题目描述
Say you have an array for which the ith element is the price of a given stock on day i.
Design an algorithm to find the maximum profit. You may complete as many transactions as you like (ie, buy one and sell one share of the stock multiple times) with the following restrictions:
You may not engage in multiple transactions at the same time (ie, you must sell the stock before you buy again). After you sell your stock, you cannot buy stock on next day. (ie, cooldown 1 day)
Example1:
Input: [1,2,3,0,2]
Output: 3
Explanation: transactions = [buy, sell, cooldown, buy, sell]s
解题思路
- 对于每一天,有三种动作,buy, sell, cooldown, sell 和 cooldown 可以合并成一种状态,因为手里最终没有股票。

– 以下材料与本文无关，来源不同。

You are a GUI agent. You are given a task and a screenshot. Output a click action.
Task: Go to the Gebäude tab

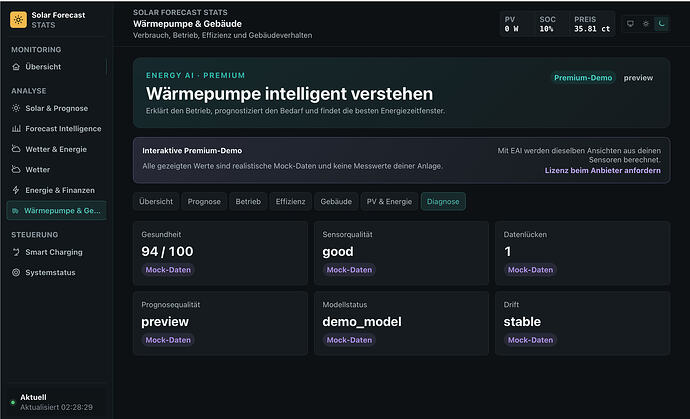(x=336, y=202)
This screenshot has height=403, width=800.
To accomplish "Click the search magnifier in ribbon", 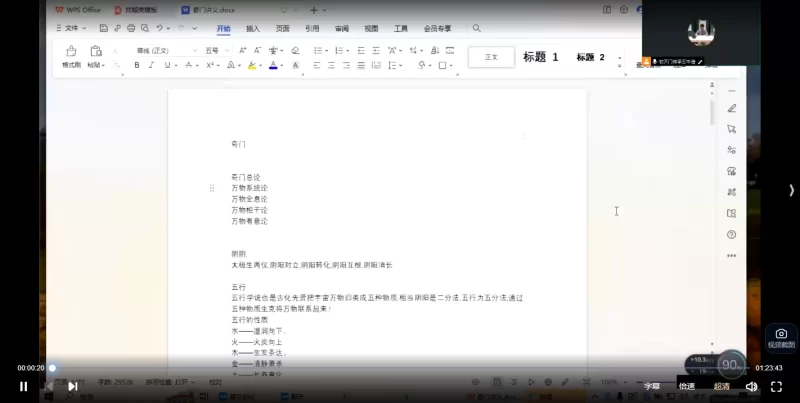I will (476, 29).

- 最终需要的结果是 sell,即手里股票卖了获得最大利润。
- 三个状态转移方程
// buy[i] = max(buy[i - 1], rest[i - 1] - prices[i]); // sell[i] = max(sell[i - 1], buy[i - 1] + prices[i]); // rest[i] = max(rest[i - 1], sell[i - 1], buy[i - 1]); - 我们可以用两个数组来记录当前持股和未持股的状态.
- 令sell[i] 表示第i天未持股时,获得的最大利润,buy[i]表示第i天持有股票时,获得的最大利润。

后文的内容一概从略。